Douleurs exquises - Shûsaku ENDÔ
Par Nicolas le samedi, 13 janvier 2007, 13:55 - Littérature japonaise - Lien permanent
La maladie, la guerre et les martyrs chrétiens se glissent en toile de fond des 10 nouvelles de Douleurs exquises. Même si ce n’est pas mon livre préféré de Shûsaku ENDÔ, je le trouve malgré tout intéressant. Entre Egi, un jeune homme dont la peur de la souffrance physique dicte sa conduite, Konishi, un quinquagénaire qui se remémore les souffrances endurées pendant la guerre, ou bien encore le récit d’un homme à la recherche des kakuré, les histoires témoignent toutes du malaise qui habite les personnages.
J’aime beaucoup ce passage, j’ai l’impression qu’il révèle un point vraiment important de l’œuvre de Shûsaku ENDÔ :
Et trempant la bouchée, il la prit et la donna à Judas, fils de Simon L’Iscariote. (…) Il se tourna vers lui et lui dit : « Ce que tu as à faire, fais-le vite ! »
« Fais ce que tu as à faire » se réfère bien entendu à l’acte que Judas va commettre, trahir et vendre Jésus.

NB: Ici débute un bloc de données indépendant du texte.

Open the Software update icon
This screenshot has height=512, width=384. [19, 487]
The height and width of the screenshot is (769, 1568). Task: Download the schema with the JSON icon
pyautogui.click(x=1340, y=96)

Pourquoi le christ n’essaye-t-il pas de le retenir ? S’agit-il là d’un rejet pur et simple du traître ? Le père Inoué m’explique que ces paroles témoignent de l’aspect humain du Christ. Il aime Judas mais, assis à la même table que lui, il ne peut se défendre d’un sentiment de dégoût à son égard. Cela ressemble au mélange de haine et d’amour que nous éprouvons pour une femme qui nous a trompés mais qu’au fond, nous aimons encore. Mais moi, j’ai une autre idée sur la question.
« Non, il ne s’ait pas d’un ordre que donne le Christ à Judas. Peut-être que la traduction s’est peu à peu écartée du texte original… De toute façon, tu vas faire ce que tu as à faire. Personne n’y peut rien, alors fais-le. C’est justement pour cela qu’il y a la croix, c’est justement pour cela que je la porterai. N’est ce pas le véritable sens de ces paroles ? Le christ est conscient du karma inflexible auquel sont soumis les hommes. »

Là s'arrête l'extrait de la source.